Re the Feb. 23 issue on Depression:
“I want to thank you Mark for being open about a very important challenge for a lot of people. I enjoyed reading your deep dive in applying an analytical metric to this problem. I do think your rating is valid. I have been aided by utilizing CBT. I am sure you have read of this treatment. Discovered by Dr Aaron Beck, a U Penn doc, David Burns, wrote a book, Feeling Good, which applies practical use of CBT…. Let me know your thoughts on CBT.” – JM
Re my Indulgence Diet:
“Just back from Ireland after nearly two years of no international travel… and business travel packs on the pounds if you aren’t careful…. My core vices are starch, alcohol, and chocolate/sweets. I’d love a rotation like this. Your diet plan has given me hope… let me know if this 10lb loss holds up.” – EN
My Response: Give it a try! I’m down 14 pounds in three weeks and I never think about what I’m missing. Today, for example, I’m doing no alcohol, but I had a donut for breakfast and I just might have a cookie right now. Maybe two!!!
Re the Mar. 2 issue, where I included a quote from Bill Bonner about long-term stock market cycles suggesting that both in 1929 and 1966 it took the market nearly 30 years to recover from its low. AG wrote to clarify:
“I don’t know whether perma-bears don’t know this – or whether they don’t want others to know it – but the long dry spells for stocks they regularly cite are not real. Why? Because by looking only at the level of the indexes and omitting dividends, they grossly distort actual returns.
“For example, during the periods mentioned… stocks often yielded over 8%. (And when you reinvest those dividends when stocks are down, good things happen.) When the market hit bottom in 1932, they yielded over 14%. It took just 4 1/2 years for investors reinvesting dividends to be whole again even if they bought at the very top before the 1929 crash. (See link below.) Of course, most investors panicked and sold – or went broke on margin – but that’s another story.

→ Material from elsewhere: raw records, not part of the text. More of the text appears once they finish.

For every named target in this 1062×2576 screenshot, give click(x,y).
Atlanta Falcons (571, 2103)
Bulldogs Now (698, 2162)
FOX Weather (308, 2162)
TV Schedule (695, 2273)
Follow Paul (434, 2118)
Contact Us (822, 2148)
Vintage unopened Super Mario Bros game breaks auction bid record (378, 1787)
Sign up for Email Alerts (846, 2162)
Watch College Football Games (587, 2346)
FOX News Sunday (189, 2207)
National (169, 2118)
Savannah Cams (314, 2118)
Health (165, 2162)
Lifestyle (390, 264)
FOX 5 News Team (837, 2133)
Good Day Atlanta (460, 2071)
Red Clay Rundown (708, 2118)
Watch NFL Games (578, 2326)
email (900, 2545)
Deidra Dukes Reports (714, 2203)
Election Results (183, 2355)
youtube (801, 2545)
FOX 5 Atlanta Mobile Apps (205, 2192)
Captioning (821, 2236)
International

“Nothing has beaten the return on a diversified portfolio of common stocks over periods measured in decades. Not gold, bonds, real estate, cash, collectibles, or commodities. $1 invested in gold in 1802 was worth $2.97 inflation-adjusted by 2016. The same amount invested in a basket of common stocks with dividends reinvested was worth more than $1.1 million inflation-adjusted over the same period. Yet stocks were a ‘losing trade’?
“For a fuller treatment of the subject, you might read Jeremy Siegel’s classic Stocks for the Long Run. The last edition is 18 years old. But you can extrapolate the charts forward and nothing has changed.”